Am I the only one who thinks this is a bad idea?  The debt ceiling has been a legal falsehood since 1917 - false in the sense that a ceiling has never, never, been held when congress wanted to spend more.  So now, when we finally might have the stupid party invertebrates in congress growing the most rudimentary spines and standing up against spending, the president is going to decide this?  Excuse me? 

And, of course, not passing a debt ceiling doesn't mean default - I'm tired of hearing that.  It simply means we have to eek by on $200 billion per month tax income; a lot, but 2/3 of what they want to spend. 
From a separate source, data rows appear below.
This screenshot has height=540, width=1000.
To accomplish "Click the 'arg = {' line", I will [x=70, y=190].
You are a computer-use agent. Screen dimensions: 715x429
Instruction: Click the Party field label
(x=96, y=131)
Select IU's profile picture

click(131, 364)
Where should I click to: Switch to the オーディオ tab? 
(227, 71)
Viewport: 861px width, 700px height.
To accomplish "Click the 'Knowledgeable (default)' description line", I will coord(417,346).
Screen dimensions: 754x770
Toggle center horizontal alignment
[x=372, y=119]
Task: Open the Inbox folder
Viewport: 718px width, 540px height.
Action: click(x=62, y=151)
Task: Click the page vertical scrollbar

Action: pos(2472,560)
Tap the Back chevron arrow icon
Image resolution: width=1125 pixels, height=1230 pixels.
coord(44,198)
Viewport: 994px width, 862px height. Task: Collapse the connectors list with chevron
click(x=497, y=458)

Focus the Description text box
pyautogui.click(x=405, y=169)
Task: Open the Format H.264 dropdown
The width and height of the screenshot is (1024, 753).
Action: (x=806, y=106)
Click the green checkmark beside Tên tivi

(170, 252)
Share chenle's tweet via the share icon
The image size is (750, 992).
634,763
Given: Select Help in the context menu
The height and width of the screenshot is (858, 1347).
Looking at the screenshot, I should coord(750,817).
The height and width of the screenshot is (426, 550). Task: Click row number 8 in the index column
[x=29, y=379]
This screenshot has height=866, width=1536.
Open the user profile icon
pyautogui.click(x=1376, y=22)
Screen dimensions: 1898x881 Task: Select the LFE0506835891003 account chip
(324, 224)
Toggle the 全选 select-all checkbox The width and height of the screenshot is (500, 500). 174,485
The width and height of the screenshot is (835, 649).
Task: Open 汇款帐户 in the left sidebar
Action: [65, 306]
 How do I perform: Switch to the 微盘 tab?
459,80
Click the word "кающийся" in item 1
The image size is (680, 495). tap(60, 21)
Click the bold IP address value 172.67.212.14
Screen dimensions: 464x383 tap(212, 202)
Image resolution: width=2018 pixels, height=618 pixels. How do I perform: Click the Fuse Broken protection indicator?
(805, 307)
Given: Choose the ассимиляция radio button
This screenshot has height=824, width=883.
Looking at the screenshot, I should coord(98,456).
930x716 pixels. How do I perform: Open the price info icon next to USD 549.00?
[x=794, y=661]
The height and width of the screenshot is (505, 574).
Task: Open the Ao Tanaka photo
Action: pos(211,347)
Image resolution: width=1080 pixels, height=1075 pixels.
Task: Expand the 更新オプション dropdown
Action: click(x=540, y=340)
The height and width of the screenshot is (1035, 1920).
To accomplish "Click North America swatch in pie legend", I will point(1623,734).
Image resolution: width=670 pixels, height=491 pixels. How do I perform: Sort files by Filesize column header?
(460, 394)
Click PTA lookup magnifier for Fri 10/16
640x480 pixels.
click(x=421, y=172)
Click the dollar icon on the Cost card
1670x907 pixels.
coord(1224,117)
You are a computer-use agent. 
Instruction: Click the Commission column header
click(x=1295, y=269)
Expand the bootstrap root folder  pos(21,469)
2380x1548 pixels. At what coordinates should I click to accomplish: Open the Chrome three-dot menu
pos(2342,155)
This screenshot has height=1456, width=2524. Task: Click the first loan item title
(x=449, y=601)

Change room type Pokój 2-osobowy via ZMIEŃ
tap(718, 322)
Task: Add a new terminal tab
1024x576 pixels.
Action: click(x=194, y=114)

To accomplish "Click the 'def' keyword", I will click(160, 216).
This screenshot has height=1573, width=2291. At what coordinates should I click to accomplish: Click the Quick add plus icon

Casey Anthony,  Planned Parenthood's Mother of the Year, Not Guilty

I really shouldn't say much about this, because I did my best to avoid the story.  It was wall to wall on the local news when the poor little girl disappeared, and has been in the news ever since.  For a couple of years, I've been hitting the mute button when coverage came on TV.  As I said in the OJ case, you'd have to be a pretty bad writer to not be able to come up with some plausible scenarios where someone else did the murder.  I know because I'm a pretty bad writer, and I can come up with at least a few. 

So not being contaminated by any, you know, actual facts, I can pontificate with the best of the media.  I think the jury simply concluded the state didn't prove the case beyond a reasonable doubt.  As others have said, our legal system is deliberately set up with the view "it's better to let 100 guilty men go free than to hang one innocent man".  I don't think we measure up to that, even on our best days, but it's a worthy goal.  We go so far as to allow juries to nullify laws they find immoral or "wrong" - even if the defendant is thought to have violated that law - by finding them not guilty.  Is young Miss Anthony a psychotic?  Sure looks like it to me.  But being psychotic and being a murderer are not identically equal. 
"...although I will say that there is no truth to the rumor I’m starting that the National Organization for Women (NOW) will be honoring Casey as the “Woman of the Year” for pioneering abortion in the 11th trimester." 
(source)
And if you're as old as I am, you'll remember a two season long satire show in the 1960s called "That Was The Week That Was".